Initialize a LIDOInspector. You can specify a language (currently available: “en” or “de”) for the error messages:

lido_inspector = LIDOInspector(error_lang="de")

Read LIDO files you want to inspect:

lido_inspector.read_lido_files("files_path")

Refer to a configuration file (optional). Without this step the inspections are executed with a default configuration:

lido_inspector.config_file("file_path")

Execute the inspections:

lido_inspector.inspect()

Save the inspections as a JSON file. You can specify the indention (default: None):

lido_inspector.to_json("file_path", indent=4)

Save the inspections as a CSV file. You can specify a field separator/delimiter (default: “,”):

lido_inspector.to_csv("file_path", delimiter=";")

Reading metadata records#

LIDO metadata records can be read either as files or as XML strings. The data must be valid LIDO XML in order for subsequent inspections to work correctly.

nfdinspector.lido_inspector.LIDOInspector.read_lido_files() can be used to read multiple LIDO files at once and nfdinspector.lido_inspector.LIDOInspector.read_lido_file() to read a single LIDO file. nfdinspector.lido_inspector.LIDOInspector.read_lido() again reads an XML string.
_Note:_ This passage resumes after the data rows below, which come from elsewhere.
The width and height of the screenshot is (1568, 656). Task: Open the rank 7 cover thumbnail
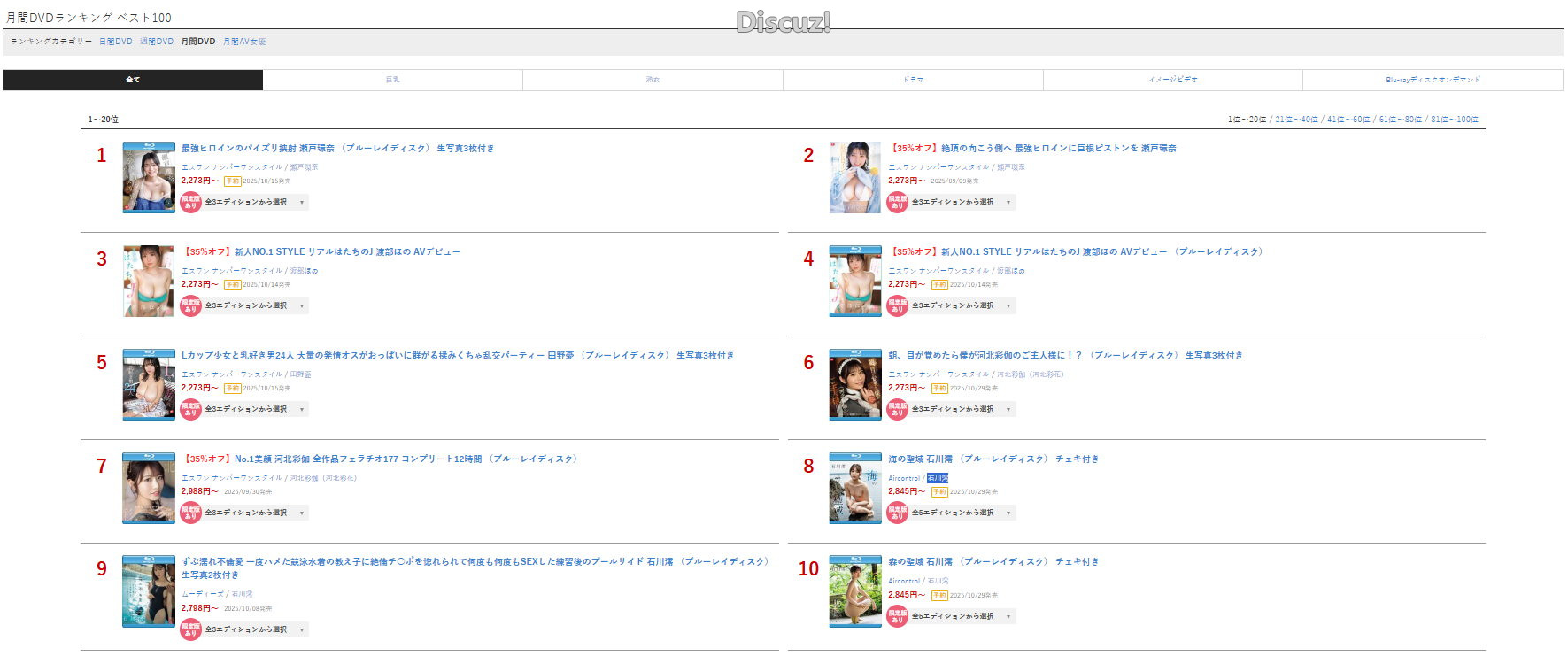149,488
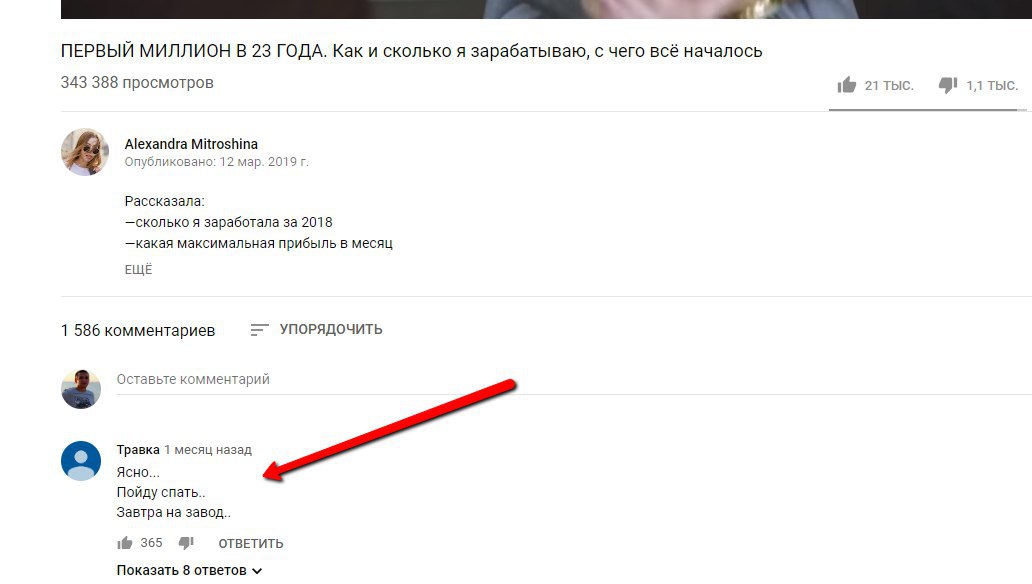This screenshot has height=584, width=1032.
Task: Like the video with the thumbs-up icon
Action: click(x=847, y=85)

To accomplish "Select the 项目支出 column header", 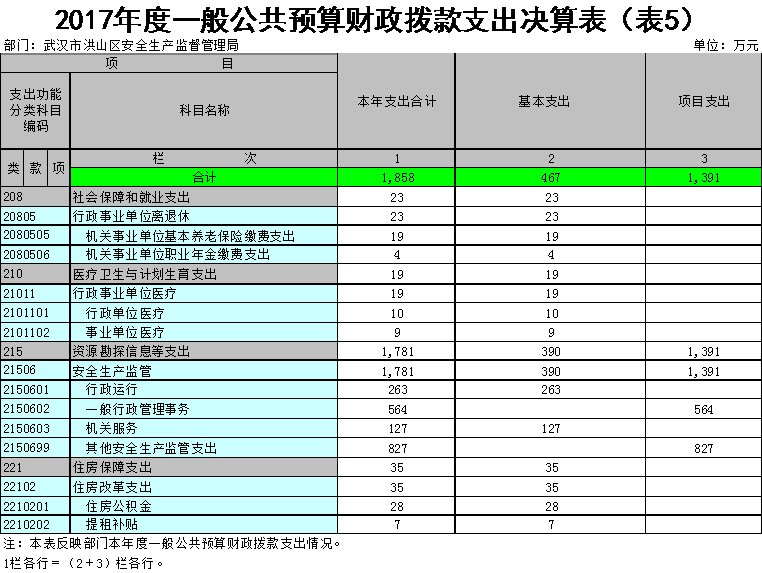I will tap(703, 101).
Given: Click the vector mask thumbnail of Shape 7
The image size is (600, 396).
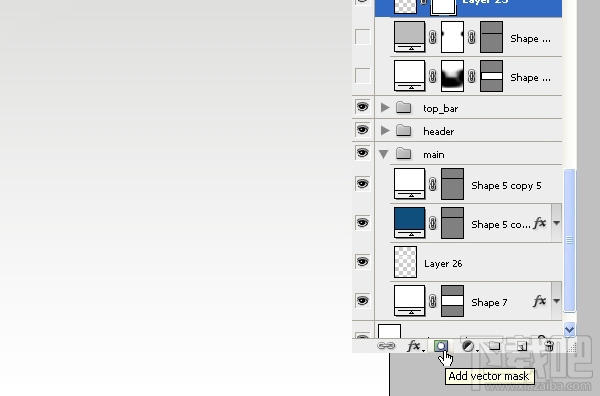Looking at the screenshot, I should pyautogui.click(x=452, y=301).
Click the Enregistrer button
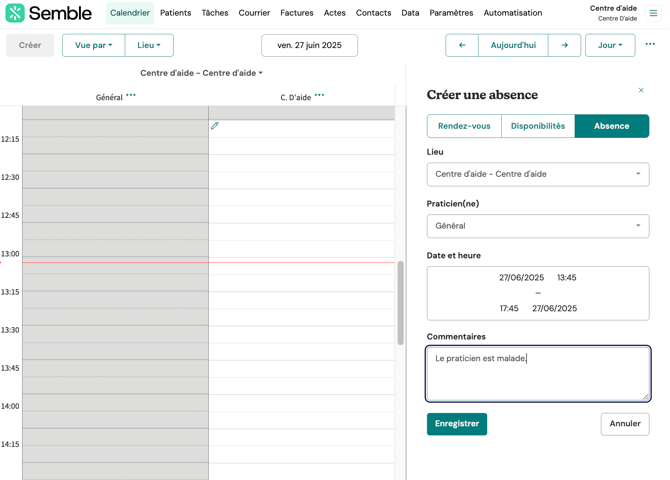This screenshot has width=670, height=480. pyautogui.click(x=457, y=424)
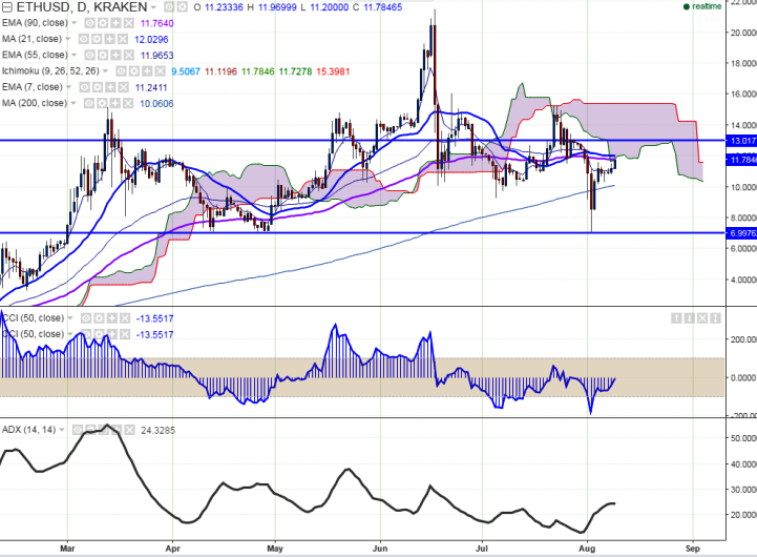This screenshot has height=557, width=757.
Task: Open settings gear for EMA (55, close)
Action: coord(103,54)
The data is stored in nfdinspector.lido_inspector.LIDOInspector.lido_objects. Note that the data read will always overwrite itself.

Examples:

from nfdinspector.lido_inspector import LIDOInspector

lido_inspector = LIDOInspector()

# Read multiple LIDO files
lido_inspector.read_lido_files("files_path")
# Read single LIDO file
lido_inspector.read_lido_file("file_path")
# Read LIDO as an XML string
lido_inspector.read_lido("xml_string")

Configuration#

The configuration of LIDOInspector is stored in the file nfdinspector.lido_inspector.LIDOInspector.configuration. This is a dict that lists data fields for which specific settings can be made. For example, for the data field ‘title’ the settings ‘inspect’, ‘unique’, ‘distinct_from_type’, ‘min_word_num’ and ‘max_word_num’ can be specified.

setting

dtype

description

inspect

bool

specifies if a data field should be inspected

ref

bool

specifies if a reference to a vocabulary or similar should be given

unique

bool

specifies if an appellation should be unique in the records

distinct_from_type

bool

specifies if an appellation should be differnt from the object-/worktype

min_word_num

int

specifies the minimum word number of a text

max_word_num

int

specifies the maximum word number of a text

min_num

int

specifies the minimum number of terms

pattern

str

specifies a valid pattern based on regular expressions

patterns

dict

specifies valid patterns based on regular expressions

The settings available depend on the data field.

data field

settings

work_id

pattern

title

inspect, unique, distinct_from_type, min_word_num, max_word_num

category

inspect, ref, patterns

object_work_type

inspect, ref, patterns

classification

inspect, ref, patterns

object_description

inspect, unique, min_word_num, max_word_num

materials_tech

inspect, ref

object_measurements

inspect

event

inspect, ref

subject_concept

inspect, ref, min_num

resource

inspect

record_type

inspect, ref, patterns

repository_name

inspect, ref

record_source

inspect, ref

record_rights

inspect, ref, patterns

record_info

inspect

It is recommended that you output the nfdinspector.lido_inspector.LIDOInspector.configuration as a JSON file to familiarise yourself with the structure. This JSON file can also be used as the basis for a new configuration file:

from nfdinspector.lido_inspector import LIDOInspector

lido_inspector = LIDOInspector()
with open("default_config.json", "w") as outfile:
    json.dump(lido_inspector.configuration, outfile, indent=4)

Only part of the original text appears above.